The company also announced that CFO Barry McCarthy will retire from Spotify on Jan. 15, 2020, to be replaced by Paul Vogel, who is currently Spotify’s VP of financial planning and analysis, treasury and investor relations. McCarthy is to be reappointed to the Spotify board, a role he held prior to joining the company as CFO.

McCarthy, who is a former CFO of Netflix, led Spotify through its public debut in March 2018 through its unusual direct listing on the Nasdaq.

For Q3, Spotify’s total monthly active users grew 30%, to 248 million, and paid subscribers were up 31%, to 113 million at the end of the period. Net subscriber growth “exceeded our expectations and was led by strong performance in both Family Plan and Student Plan” tiers, the company said in its earnings letter.

Spotify reported total revenue of $1.92 billion (€1.73 billion), in line with Wall Street expectations, which was up 28% year over year. The company posted earnings per diluted share of 36 cents, thanks to $240 million (€216 million) net new finance income recorded during the quarter (which represents a benefit for the fair-market value decline of Spotify stock options held by founders Daniel Ek and Martin Lorentzon).

Spotify shares climbed 10% in early trading Monday on the results.

Relative to Apple, “the publicly available data shows that we are adding roughly twice as many subscribers per month as they are,” Spotify said in the letter. Additionally, the company said it believes Spotify’s monthly engagement is roughly twice as high and our churn is at half the rate of Apple Music. “Elsewhere, our estimates imply that we continue to add more users on an absolute basis than Amazon,” Spotify said.

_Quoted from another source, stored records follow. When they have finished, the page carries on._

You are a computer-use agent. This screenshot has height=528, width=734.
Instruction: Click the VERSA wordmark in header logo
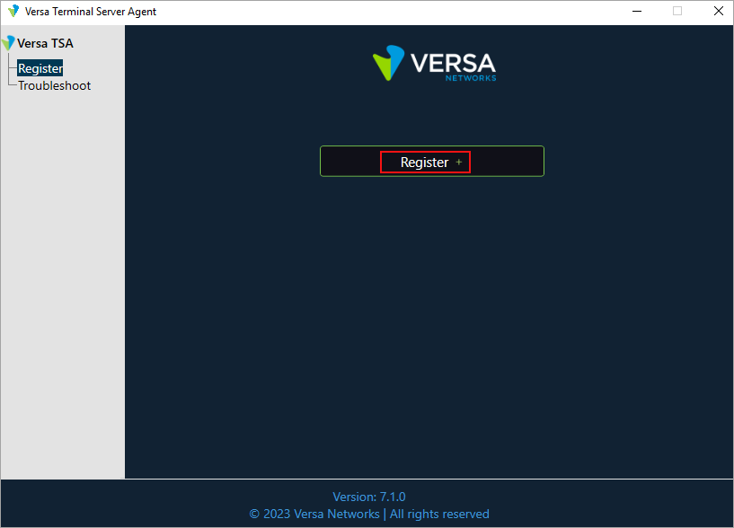pyautogui.click(x=453, y=63)
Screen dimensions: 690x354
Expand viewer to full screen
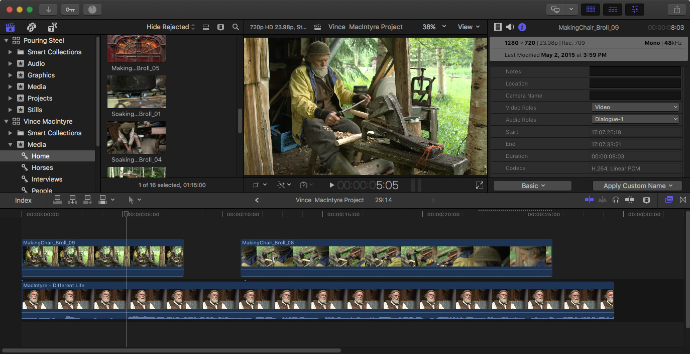point(479,186)
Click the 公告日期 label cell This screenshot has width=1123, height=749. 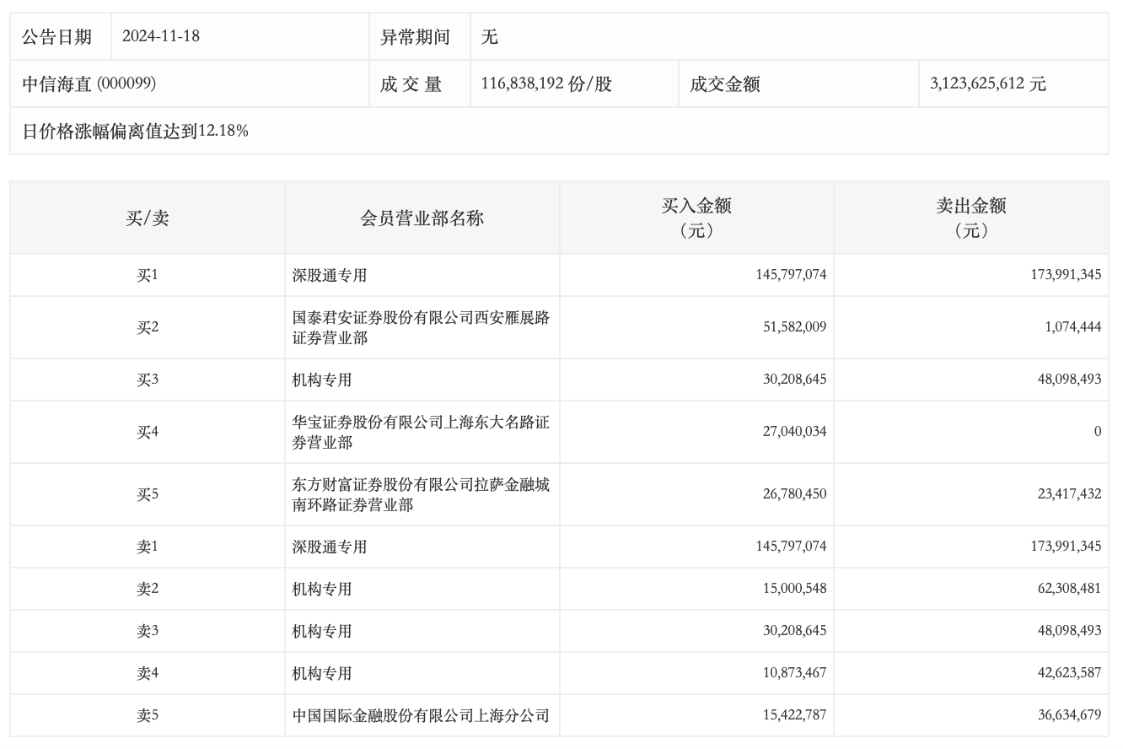point(56,36)
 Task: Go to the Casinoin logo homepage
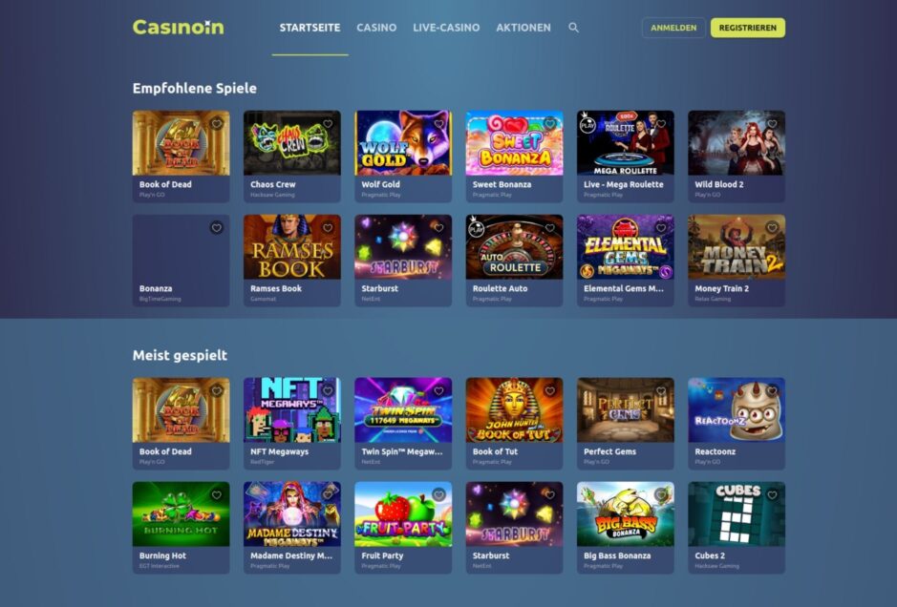178,28
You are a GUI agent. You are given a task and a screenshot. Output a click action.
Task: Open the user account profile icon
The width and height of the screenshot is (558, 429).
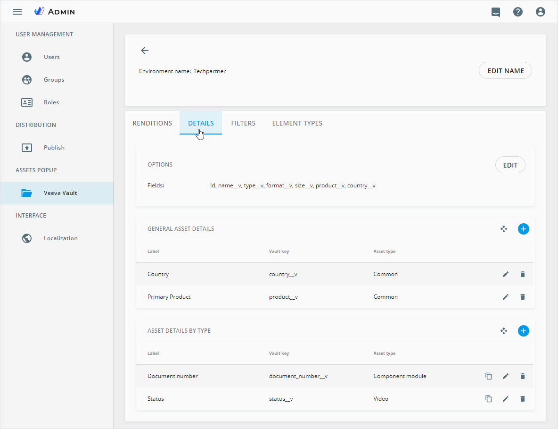(x=541, y=12)
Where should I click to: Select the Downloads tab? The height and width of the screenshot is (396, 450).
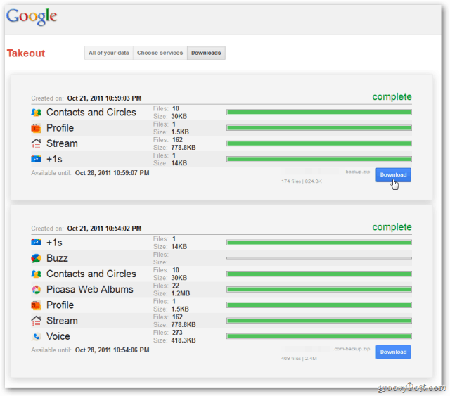click(x=206, y=53)
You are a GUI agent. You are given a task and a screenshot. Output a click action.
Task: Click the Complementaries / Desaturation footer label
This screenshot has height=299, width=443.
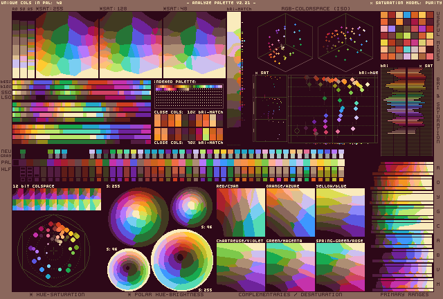(290, 294)
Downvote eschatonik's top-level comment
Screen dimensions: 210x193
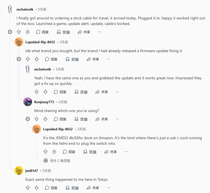coord(28,32)
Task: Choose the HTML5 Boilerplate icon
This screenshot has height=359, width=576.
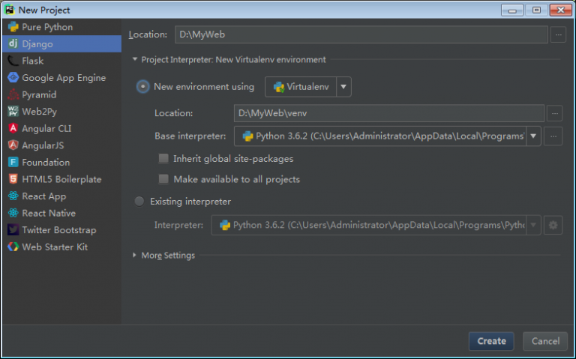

Spotify said its ad-supported business grew revenue 20% year-over-year to about $189 million (€170 million) — under its expectations. About 80% of the miss was related to “self-inflicted implementation and integration issues” Spotify experienced with the rollout of a new0order management software to replace Google’s Doubleclick Sales Manager, which was phase out in July. That resulted in a combination of lost orders and under delivery of other orders totaling about €9 million of “lost” revenue.

For Q4 2019, Spotify forecast total MAUs of 255 million-270 million; Premium subscribers to be 120 million-125 million; revenue to be $1.93 billion-$2.15 billion (€1.74 billion-€1.94 billion) and operating loss between $34 million-$145 million (€31 million-€131 million).

Spotify plans to ramp up its efforts to sell services to music artists and their partners, in addition to monetizing its user base through ads and subscription fees. The company said it will provide investors more detail on the expected upside to 2020 earnings from the “Two-Sided Marketplace” strategy with its fourth-quarter earnings report. “These initiatives drive both revenue growth and content cost savings,” Spotify said. Among its efforts on this front: Last week, it launched sponsored full-screen recommendations for indie artists to pay to promote new releases.

The company touted momentum for its podcast push, though it still remains a small piece of the business. About 14% of Spotify’s monthly users listen to podcasts, with the number of podcast hours streamed in Q3 up 39% sequentially — although the company admitted that’s off a small base. The majority of podcast listenership occurs in the U.S. but Spotify said usage is growing faster in several European countries. “Podcast engagement is clearly a growing global phenomenon,” the company told investors.

Spotify now offers more than 500,000 podcast titles, launching 22 original or exclusive titles in Q3 including Gimlet’s “The Clearing” and Parcast Studios’ “Natural Disasters,” “Medical Mysteries” and “Summer of ‘69.”

Also in the investor letter, Spotify noted that its stock currently is trading around 33% lower than Wall Street 12-month price targets when it went public in March 2018. Meanwhile, the company’s full-year 2019 guidance is above projections on all metrics. “Sometimes the stock price reflects the performance of the business and sometimes it doesn’t. But eventually, it always does,” the company said.